Set up keepalived with VRRP to create highly available network services with automatic failover. Configure virtual IP addresses that move between servers when one fails, ensuring zero-downtime load balancing.
Prerequisites
- Two or more Linux servers with network connectivity
- Root or sudo access on all nodes
- Basic understanding of IP networking
- Network interface names (ens3, eth0, etc.)
What this solves
Keepalived uses VRRP (Virtual Router Redundancy Protocol) to create high-availability network services by sharing virtual IP addresses between multiple servers.
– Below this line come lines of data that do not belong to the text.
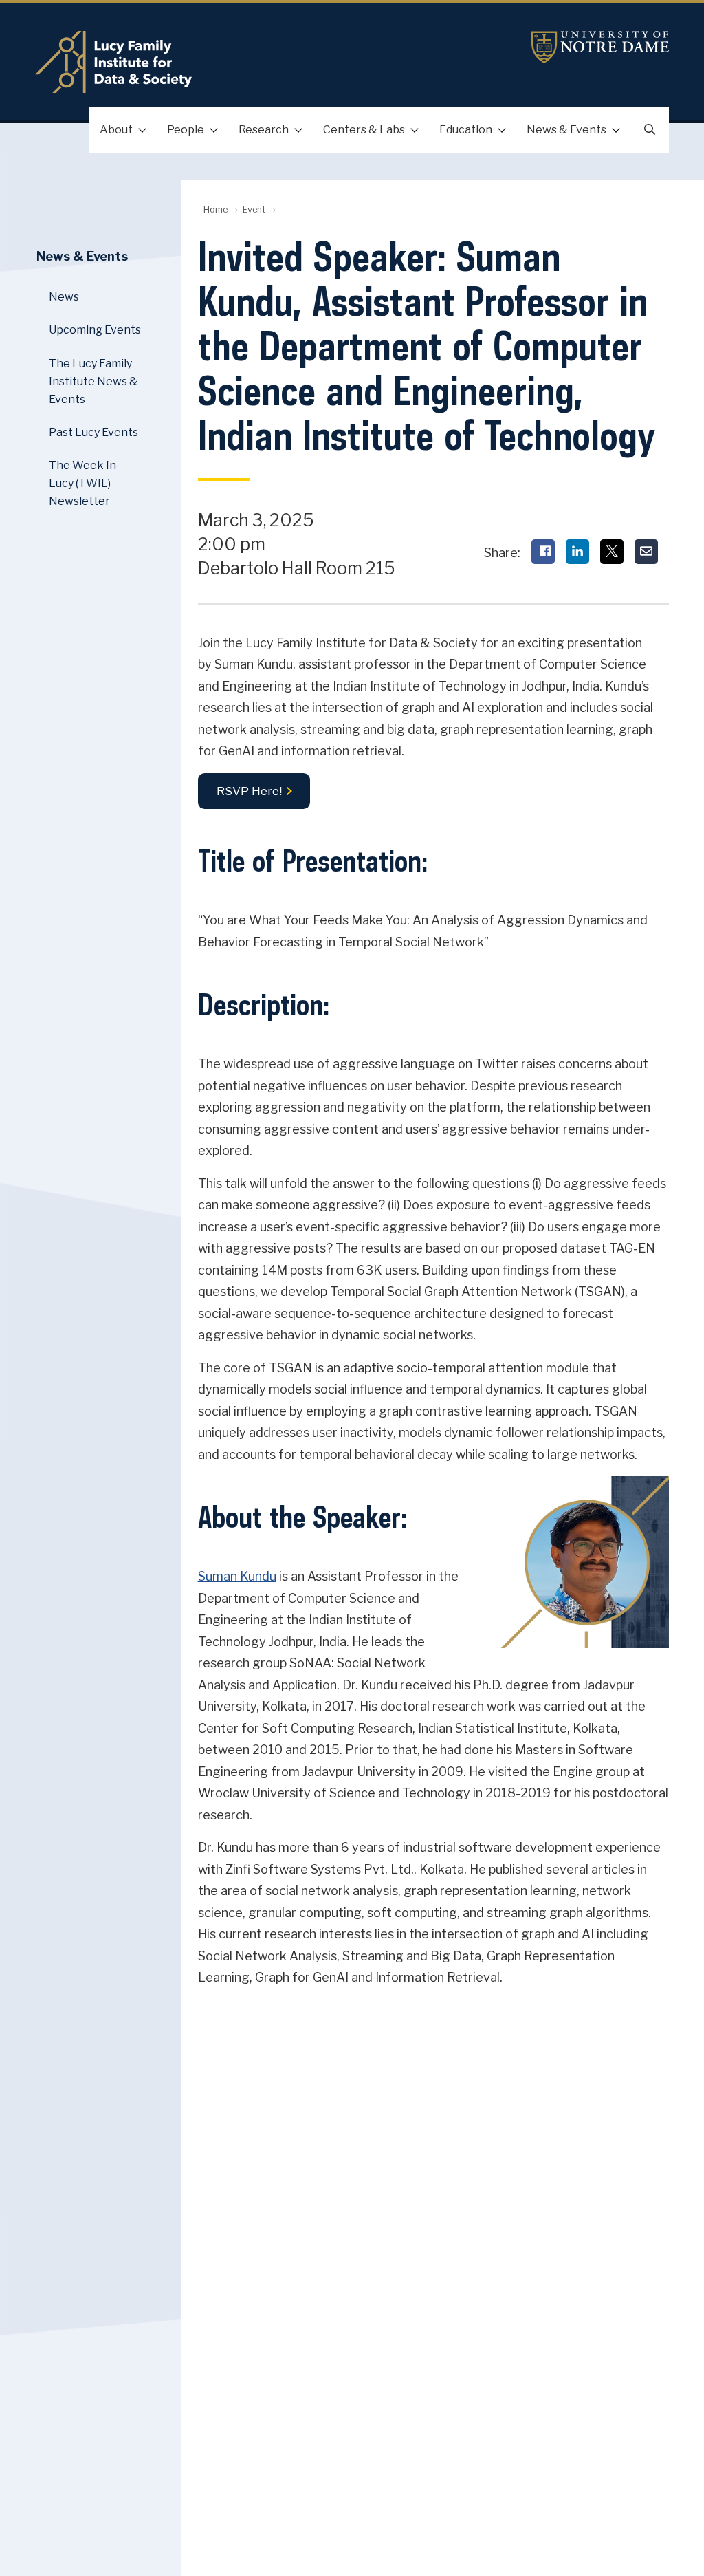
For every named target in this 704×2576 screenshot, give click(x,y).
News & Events (566, 129)
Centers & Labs (364, 129)
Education (465, 129)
When the primary server fails, the backup automatically takes over the virtual IP, ensuring continuous service availability without manual intervention. This tutorial sets up two-node keepalived clusters with health checks and automatic failover for production load balancing.
Step-by-step installation
Update system packages
Start by updating your package manager to ensure you get the latest versions of keepalived and dependencies.
sudo apt update && sudo apt upgrade -yInstall keepalived
Install keepalived package which includes VRRP support and health checking capabilities.
sudo apt install -y keepalived ipvsadmEnable IP forwarding
Enable IP forwarding in the kernel to allow the system to route traffic between interfaces and handle virtual IP addresses.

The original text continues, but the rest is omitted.